The Joint Action Front (JAF) has tackled the leadership of the Nigerian Labour Congress (NLC) over the suspension of the nationwide strike on the removal of fuel subsidy by the President Bola Tinubu government.
This was contained in a press statement jointly signed by Dr Dipo Fashina, JAF Chairperson, and Comrade Abiodun Aremu, JAF Secretary, while expressing their disappointment on how the NLC leadership failed to understand the current economic hardship most Nigerians are facing due to the removal of fuel subsidy.
The statement reads: “The Joint Action Front (JAF) receives with disappointment the suspension of the strike that was scheduled to commence on Wednesday, July 7 by the Nigeria Labour Congress against the criminal hike in petrol price under the guise of fuel subsidy removal. We feel strongly that the NLC should have gone ahead with the action in compliance with the resolution of its NEC of June 2 as the government had not met the demand for the reversal to petrol prices, which was rightly made as the condition precedent for any further negotiation.
“At the moment, millions of workers and poor Nigerians are finding it hard to go out daily to earn their living. Society is in a state of semi-paralysis and the worsening socio-economic situations have forced governments in Kwara and Edo States to direct their workers to only come to work thrice in a week. In other states, workers are trekking to work. This is aside many others, who depend on generators to carry out their socio-economic activities at work and domestic activities at home, in order to endure darkness because they cannot afford the new petrol price.
“This deplorable state of hardship cannot continue for long before a social explosion, would inevitably occurs! Unfortunately, the trade unions leadership’s capitulatory approach of negotiating for palliatives, which even, if granted, will not cushion the effect of the subsidy removal for the majority of the population! The tradition of the Labour movement is to stand firm in a principled struggle, by insisting not only on the reversal of the hike in the petrol price but to advance the demand for public ownership of the oil and gas sector under workers’ control and democratic management!”
Hence, JAF urged Nigerians, particularly the poor masses not to be silent while facing the heat of the hard economic situation the newly inaugurated government of Bola Tinubu imposed on them.

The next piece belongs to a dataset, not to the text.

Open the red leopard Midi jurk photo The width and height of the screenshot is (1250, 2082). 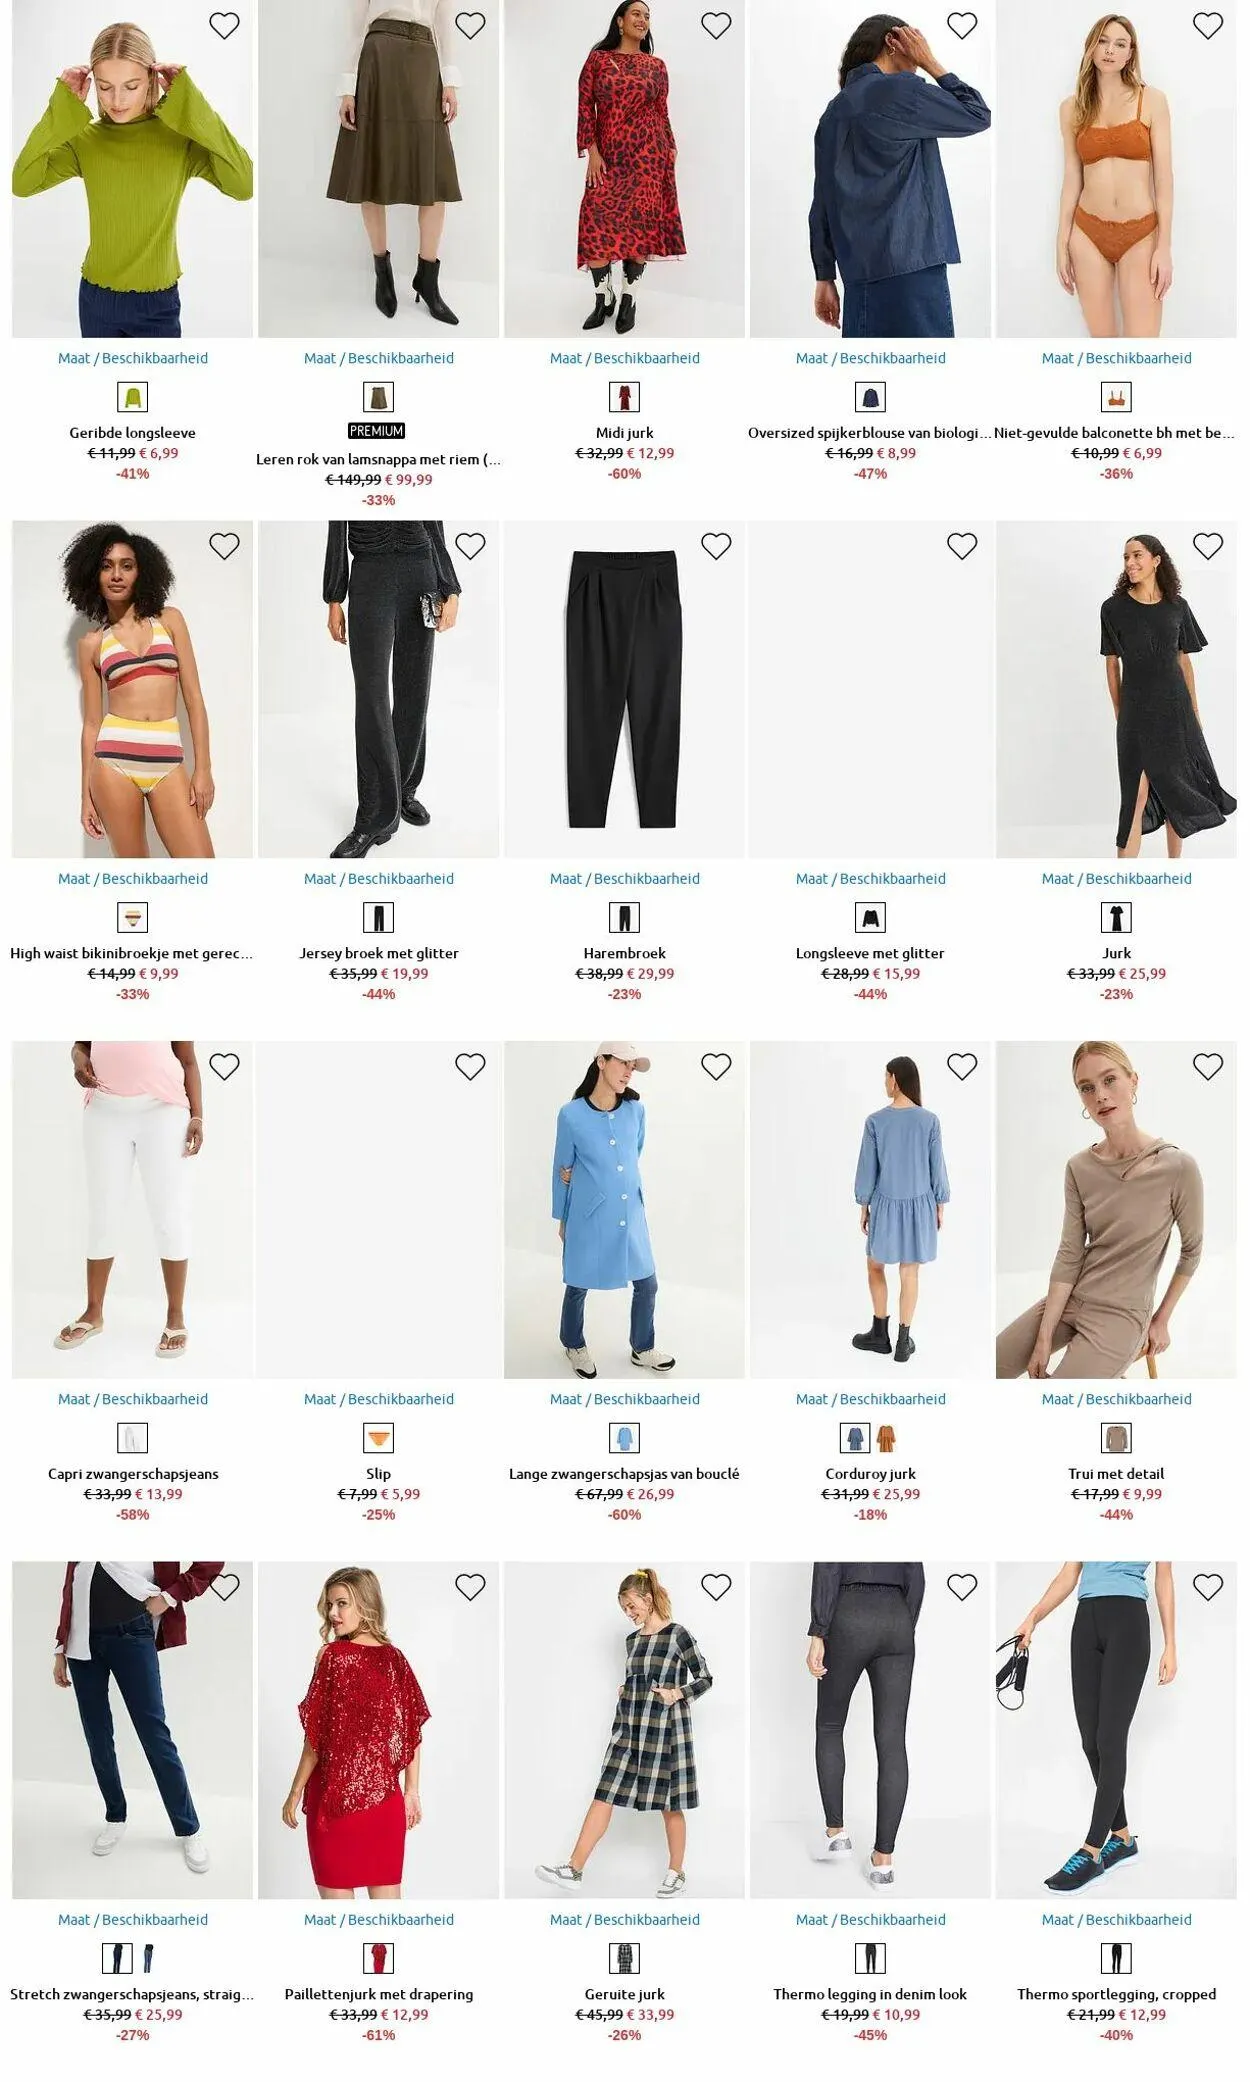point(625,169)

The statement continued: “In view of this, JAF hereby calls on Nigerian workers, youth and the poor not to be demoralized by the highly condemnable surrender to the Government’s intimidation of black market court injunction, without any iota of commitment to fight in defence of the working people and poor! Even, the new Government and its hurriedly packaged negotiators of ex-trade union bureaucrats in admixture with NNPC and private individuals on the Government’s team were alarmed to have an easy ride to victory! The Government’s had a price on which to negotiate, as a fall back position, but nothing the leadership of the trade unions could have negotiated in the absence of adequate organising, en-mass mobilisation and materials readiness to inspire the workers and the population, other than to surrender to the regime and its IMF-World Bank deceptive imposition!
“We consider it even more worrisome the reason given in the communique of the NEC of the NLC of June 6 for the suspension which was the need to obey the black-market injunction procured by the government in the name of a so-called rule of law. We are of the opinion that this decision has set a bad precedent that will be exploited by the government whenever workers embark on a strike forced on them by the refusal of the same government to fulfil its own obligation or meet the legitimate demands of workers. We already saw this with the last strike by the Academic Staff Union of Universities. We hold that even on the basis of the principle of reciprocity given the blatant breach of the 2023 Appropriation Act, which makes the provision for petrol subsidy up till the end of June, by Bola Tinubu’s government, the NLC had a solid ground to disregard the injunction procured by the same government. The same bourgeois rule of law has a maxim that says one who comes into equity must come with clean hands. So, as against the suggestion in the communique of the June 5 NLC’s NEC, going ahead with an action aimed at defending the interest and living conditions of the vast majority of Nigerians does not amount to encouraging lawlessness.
“We in the JAF and other organisations of the people should be prepared to provide leadership should the mass of Nigerians decide they want to take their destinies in their own hands. To this effect, mass meetings need to be held and democratic committees of struggles need to be set up at all workplaces, communities and campuses. And such a series of activities should be linked up across cities and states in order to provide a powerful lever for the struggle against this criminal policy of fuel imposition. Through consistent but determined mass protests and demonstrations across the length and breadth of the country, we can compel the regime to reverse this criminal policy,” the statement concluded.